STATED GOAL:
Copy out the items below word for word, starting at the first item and ending with the line that contains "coord(274,66)".
>> BEGIN DATA LINES
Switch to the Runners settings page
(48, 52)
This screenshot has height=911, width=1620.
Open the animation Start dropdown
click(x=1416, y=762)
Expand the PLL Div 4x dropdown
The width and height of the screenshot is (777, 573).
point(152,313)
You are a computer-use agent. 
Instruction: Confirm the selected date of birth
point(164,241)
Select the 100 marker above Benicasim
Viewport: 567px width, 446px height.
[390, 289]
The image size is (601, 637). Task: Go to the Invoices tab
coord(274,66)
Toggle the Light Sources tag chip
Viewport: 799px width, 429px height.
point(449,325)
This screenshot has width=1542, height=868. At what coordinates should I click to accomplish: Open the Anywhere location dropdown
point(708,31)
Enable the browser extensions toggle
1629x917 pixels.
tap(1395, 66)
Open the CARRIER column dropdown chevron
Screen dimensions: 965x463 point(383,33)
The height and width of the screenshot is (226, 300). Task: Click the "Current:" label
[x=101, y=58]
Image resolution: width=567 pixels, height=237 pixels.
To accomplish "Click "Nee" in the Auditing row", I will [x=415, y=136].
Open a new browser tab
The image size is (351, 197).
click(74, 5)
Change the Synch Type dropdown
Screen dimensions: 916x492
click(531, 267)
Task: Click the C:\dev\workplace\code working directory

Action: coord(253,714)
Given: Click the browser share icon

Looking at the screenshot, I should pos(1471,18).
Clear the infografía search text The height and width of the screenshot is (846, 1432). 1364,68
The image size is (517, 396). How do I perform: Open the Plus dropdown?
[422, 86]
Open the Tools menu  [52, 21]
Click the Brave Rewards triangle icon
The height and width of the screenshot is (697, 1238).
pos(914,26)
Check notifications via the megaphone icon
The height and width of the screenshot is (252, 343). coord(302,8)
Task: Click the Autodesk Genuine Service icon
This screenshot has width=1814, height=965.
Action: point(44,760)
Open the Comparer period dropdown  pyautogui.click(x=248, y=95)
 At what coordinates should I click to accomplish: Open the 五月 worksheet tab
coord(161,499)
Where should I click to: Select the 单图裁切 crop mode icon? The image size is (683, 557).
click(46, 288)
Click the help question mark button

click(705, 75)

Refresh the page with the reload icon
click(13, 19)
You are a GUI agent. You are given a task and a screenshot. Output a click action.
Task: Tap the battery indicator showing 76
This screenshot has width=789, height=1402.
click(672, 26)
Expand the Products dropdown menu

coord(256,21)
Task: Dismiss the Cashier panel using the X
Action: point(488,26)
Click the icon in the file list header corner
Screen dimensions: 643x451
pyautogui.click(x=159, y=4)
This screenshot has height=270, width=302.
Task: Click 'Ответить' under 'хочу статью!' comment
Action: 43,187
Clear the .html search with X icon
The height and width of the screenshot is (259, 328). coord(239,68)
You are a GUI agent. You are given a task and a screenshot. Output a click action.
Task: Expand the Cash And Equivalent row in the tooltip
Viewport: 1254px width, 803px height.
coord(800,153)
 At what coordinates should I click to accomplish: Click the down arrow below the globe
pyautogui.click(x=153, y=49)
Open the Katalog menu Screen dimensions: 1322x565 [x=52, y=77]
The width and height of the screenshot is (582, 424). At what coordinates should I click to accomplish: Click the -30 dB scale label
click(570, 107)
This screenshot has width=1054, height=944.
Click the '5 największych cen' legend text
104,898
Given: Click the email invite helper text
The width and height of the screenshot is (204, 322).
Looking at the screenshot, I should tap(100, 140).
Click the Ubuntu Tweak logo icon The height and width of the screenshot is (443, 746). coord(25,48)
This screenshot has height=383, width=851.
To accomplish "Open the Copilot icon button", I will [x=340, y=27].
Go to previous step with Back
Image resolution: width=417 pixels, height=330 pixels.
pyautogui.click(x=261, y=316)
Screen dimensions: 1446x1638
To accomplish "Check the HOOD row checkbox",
>> END DATA LINES
EXERCISE RESULT:
Switch to the Runners settings page
(48, 52)
This screenshot has height=911, width=1620.
Open the animation Start dropdown
click(x=1416, y=762)
Expand the PLL Div 4x dropdown
The width and height of the screenshot is (777, 573).
point(152,313)
You are a computer-use agent. 
Instruction: Confirm the selected date of birth
point(164,241)
Select the 100 marker above Benicasim
Viewport: 567px width, 446px height.
[390, 289]
The image size is (601, 637). Task: Go to the Invoices tab
coord(274,66)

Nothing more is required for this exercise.